Starting point is 00:17:35 That just goes straight into the fridge. And it's the family. Absolutely. Yeah, because also, man, like, I had fucking Ethiopian food. It's amazing. Oh, it's amazing. And Jared, like, y'all eat everything with just sourdough flatbread. I mean, it's green, you know, no silverware.
Starting point is 00:17:46 Yeah. We don't have to wash, saving water. Yeah. Also, if you guys want a recommendation for a place to go in Little Ethiopia, I recommend Mesob, M-E-S-S-O-B, or Meals by Gennet, which is G-E-N-E-T. For a non-LA listener, what's just like a dish? What's an Ethiopian dish they should start on? That what?
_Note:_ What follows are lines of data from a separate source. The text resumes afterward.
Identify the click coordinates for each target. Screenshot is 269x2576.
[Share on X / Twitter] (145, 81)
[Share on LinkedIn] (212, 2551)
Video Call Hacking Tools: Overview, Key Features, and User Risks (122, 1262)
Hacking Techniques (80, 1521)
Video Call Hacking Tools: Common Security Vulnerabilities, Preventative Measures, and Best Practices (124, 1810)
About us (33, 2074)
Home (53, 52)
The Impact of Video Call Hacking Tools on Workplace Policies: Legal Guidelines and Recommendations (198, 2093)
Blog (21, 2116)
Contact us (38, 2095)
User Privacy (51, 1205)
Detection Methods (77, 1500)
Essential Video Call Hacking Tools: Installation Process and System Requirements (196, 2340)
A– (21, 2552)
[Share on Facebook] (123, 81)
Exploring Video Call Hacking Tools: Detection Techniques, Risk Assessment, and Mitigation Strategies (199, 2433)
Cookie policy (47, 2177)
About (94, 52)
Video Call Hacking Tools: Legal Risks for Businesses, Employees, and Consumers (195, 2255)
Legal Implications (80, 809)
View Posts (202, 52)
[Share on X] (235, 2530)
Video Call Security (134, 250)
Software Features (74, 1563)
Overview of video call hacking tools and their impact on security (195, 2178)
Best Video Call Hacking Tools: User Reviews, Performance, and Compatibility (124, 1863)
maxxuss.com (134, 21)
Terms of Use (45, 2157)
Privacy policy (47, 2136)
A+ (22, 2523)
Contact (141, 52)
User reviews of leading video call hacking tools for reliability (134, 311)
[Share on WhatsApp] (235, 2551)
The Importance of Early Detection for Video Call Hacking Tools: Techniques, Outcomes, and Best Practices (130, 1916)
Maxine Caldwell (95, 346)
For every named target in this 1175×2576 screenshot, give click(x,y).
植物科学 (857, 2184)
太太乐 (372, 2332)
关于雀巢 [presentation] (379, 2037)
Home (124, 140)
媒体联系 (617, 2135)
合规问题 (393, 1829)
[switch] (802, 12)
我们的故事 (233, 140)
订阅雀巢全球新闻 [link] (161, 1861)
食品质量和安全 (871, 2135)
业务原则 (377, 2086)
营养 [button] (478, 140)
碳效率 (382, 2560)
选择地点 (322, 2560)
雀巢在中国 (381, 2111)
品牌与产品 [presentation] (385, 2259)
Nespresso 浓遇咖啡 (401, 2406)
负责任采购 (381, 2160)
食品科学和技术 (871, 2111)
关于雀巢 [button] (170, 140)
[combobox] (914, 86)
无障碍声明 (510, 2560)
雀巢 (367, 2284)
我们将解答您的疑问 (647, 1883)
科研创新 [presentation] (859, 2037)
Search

Starting point is 00:18:05 I would say, well, if you can eat meat, dorowot, which it means chicken sauce, chicken stew. If you can't eat meat, then meserwot, which is kind of like a chickpea stew. Really good as well. Now, what's a bad word you can tell me in Ethiopian? Because I like to get in trouble. This isn't really like a bad word, but it's just like, oh, this is. Like what's like fuck or shit or something? Here's how to say like ass face or ass head.
Starting point is 00:18:31 Like kitras. Kitras. Yeah. Yeah, all right. You got the hard K. You got it. Hey, brother, you know what I'm saying? I listen to a lot of Ethiopian music.
Starting point is 00:18:38 There's a lot of people who can't do that noise. Oh, really? Yeah. Do it again. Kitra. Kitras. Kitras. Yeah, you got it, man.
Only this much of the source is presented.